The Xoom fell short, though, despite offering additional features like a built-in memory card reader and support for Adobe Flash. Also tested were tablets from Archos, Dell, Samsung and ViewSonic, and they were all evaluated based on 17 criteria that include touchscreen responsiveness, versatility, portability, screen glare, and ease of use.
"So far, Apple is leading the tablet market in both quality and price, which is unusual for a company whose products are usually premium priced," said Paul Reynolds, Electronics Editor at Consumer Reports. "However, it's likely we'll see more competitive pricing in tablets as other models begin to hit the market."
The 32GB, $730 Apple iPad 2 with Wi-Fi and 3G topped the ratings, scoring "Excellent" in nearly every category. Also tested was the first-generation iPad, available for $580, and even that outscored many of the other models tested, though it tied with the $800 Motorola Xoom.
The iPad has the greatest advantage over the competition in battery life, the testing found. The iPad 2 lasted 12.2 hours in Consumer Reports testing, while one of the lowest-scoring tablets, the $450 Dell Streak 7, lasted 3.8 hours.

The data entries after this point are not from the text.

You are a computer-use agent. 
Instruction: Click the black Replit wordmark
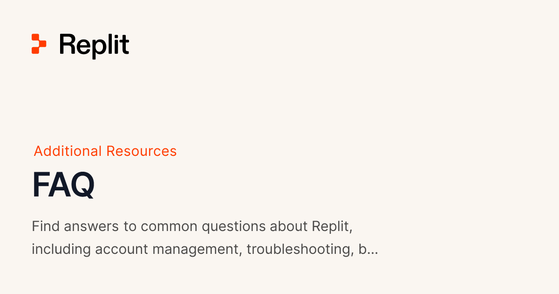coord(94,45)
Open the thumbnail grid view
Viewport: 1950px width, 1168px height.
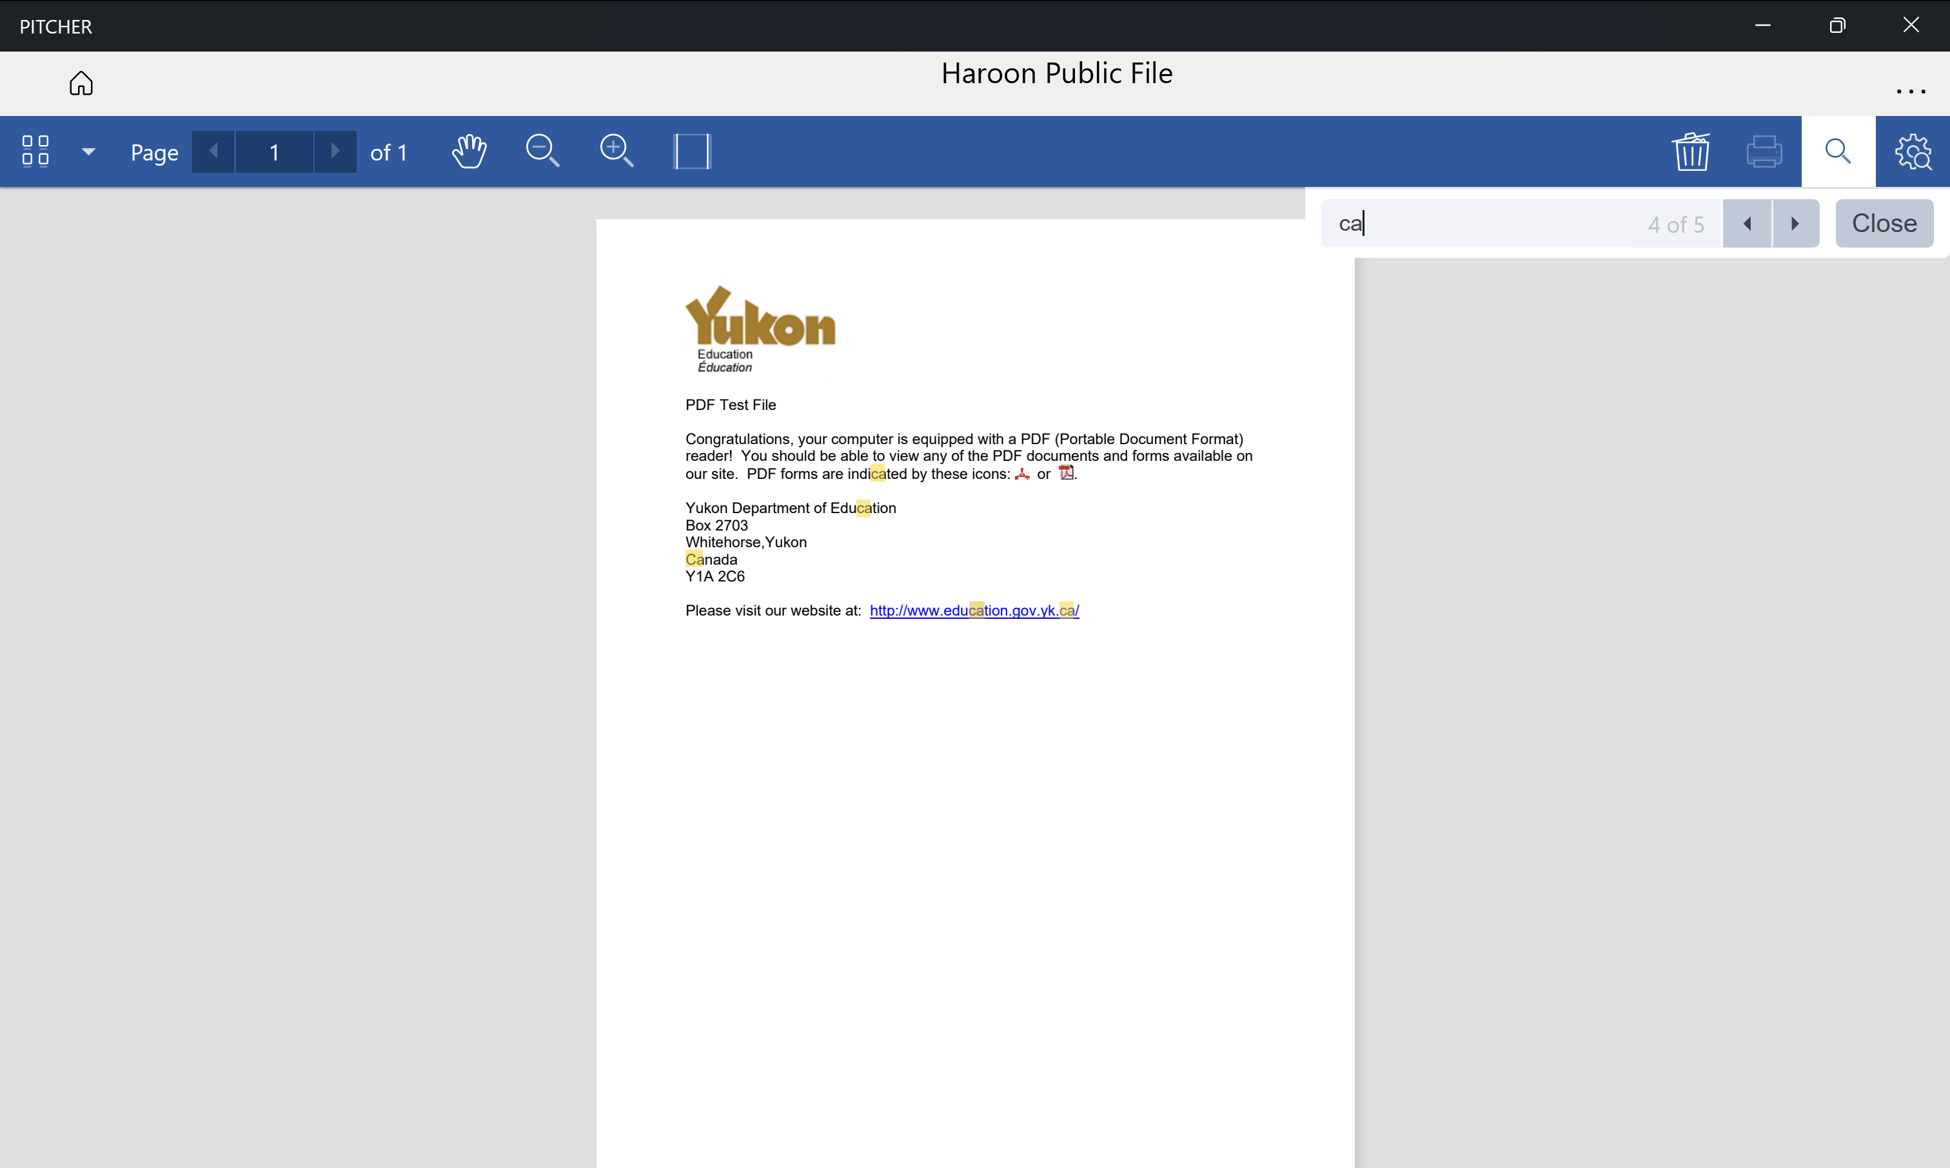click(x=35, y=151)
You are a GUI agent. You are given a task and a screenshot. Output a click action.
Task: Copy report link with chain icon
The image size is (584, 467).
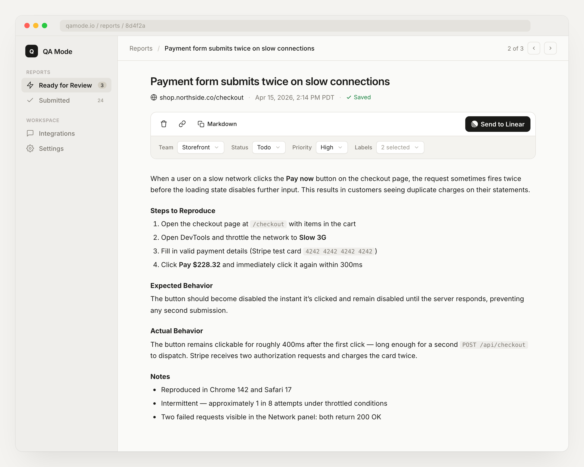pyautogui.click(x=182, y=124)
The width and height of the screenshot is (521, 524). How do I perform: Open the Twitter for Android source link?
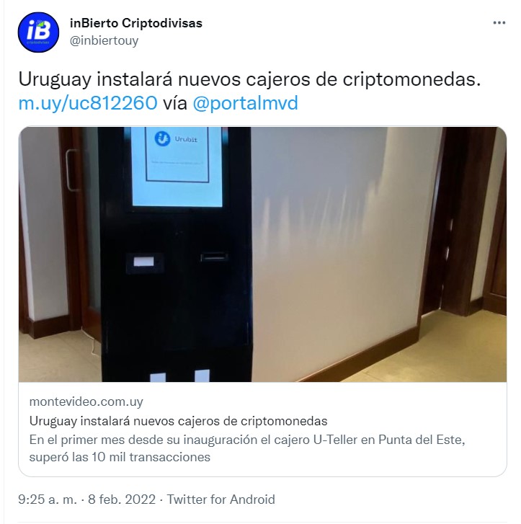point(221,499)
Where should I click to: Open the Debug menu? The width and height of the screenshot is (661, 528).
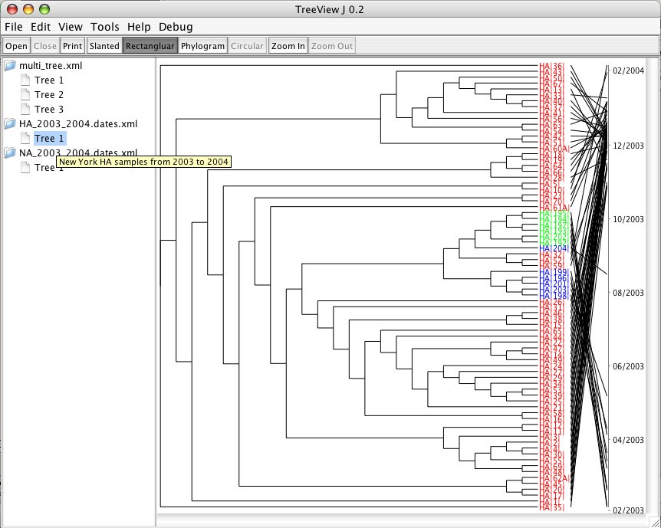tap(176, 27)
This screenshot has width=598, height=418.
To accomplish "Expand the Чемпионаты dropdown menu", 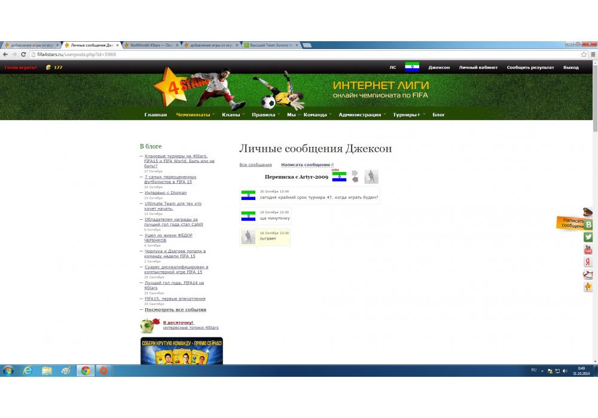I will pyautogui.click(x=193, y=115).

In addition to the results of its tests, Consumer Reports also provided a list of recommendations for consumers who are considering a tablet purchase:
Many features are almost universal. Easy-to-use touch screens based on capacitive technology are now widely available. All the models Consumer Reports tested feature Wi-Fi and Bluetooth connectivity, a front-facing webcam, and GPS capability. Android-based models can be expanded using built-in USB ports or slots for SD flash-memory cards, but the iPad 2 lacks both.
You get what you pay for. With prices for the best tablets still too high for many budgets, consumers may be tempted by lower-priced competitors. Don't be, says Consumer Reports, whose tests have found the performance of models costing $300 and under to be at best mediocre. Buying a tablet with a data plan may lower the initial cost of the device, but cancelling early may result in a stiff penalty. Otherwise, it might be cheaper to buy a 3G-capable model without a contract.

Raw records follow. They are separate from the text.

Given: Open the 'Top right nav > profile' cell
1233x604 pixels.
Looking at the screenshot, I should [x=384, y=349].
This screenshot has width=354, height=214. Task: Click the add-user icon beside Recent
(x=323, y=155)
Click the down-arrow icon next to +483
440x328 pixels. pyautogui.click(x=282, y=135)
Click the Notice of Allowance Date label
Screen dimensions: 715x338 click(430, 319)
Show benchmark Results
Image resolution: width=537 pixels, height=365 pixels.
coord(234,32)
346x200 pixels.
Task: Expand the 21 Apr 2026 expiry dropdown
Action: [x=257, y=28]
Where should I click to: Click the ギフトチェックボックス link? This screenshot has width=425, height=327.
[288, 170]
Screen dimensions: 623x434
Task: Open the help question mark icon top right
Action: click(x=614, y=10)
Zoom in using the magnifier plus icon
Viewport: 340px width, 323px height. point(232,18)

Future-proofing will pay off. Hardware specifications don't tell the whole story. Portability, storage capacity, and weight are important. But less obvious differences in software, connectivity, and upgradability are critical too. And with faster 4G data networks becoming more widely available, 4G capability (or at least the ability to upgrade to it) is also a plus.
Consumer Reports made waves after the launch of the iPhone 4 last year, when the organization said it could not recommend Apple's handset due to reception attenuation that can result from covering the bottom left corner of the device. That was a change from an earlier stance, when the group said it could find "no reason" not to buy the iPhone 4.
This year, Consumer Reports also claimed that the new CDMA Verizon iPhone 4 suffered the same issue with the metal band on the perimeter of the device, which serves as its antenna. Its testing found that holding the handset in a certain way would cause it to drop calls in weak signal conditions.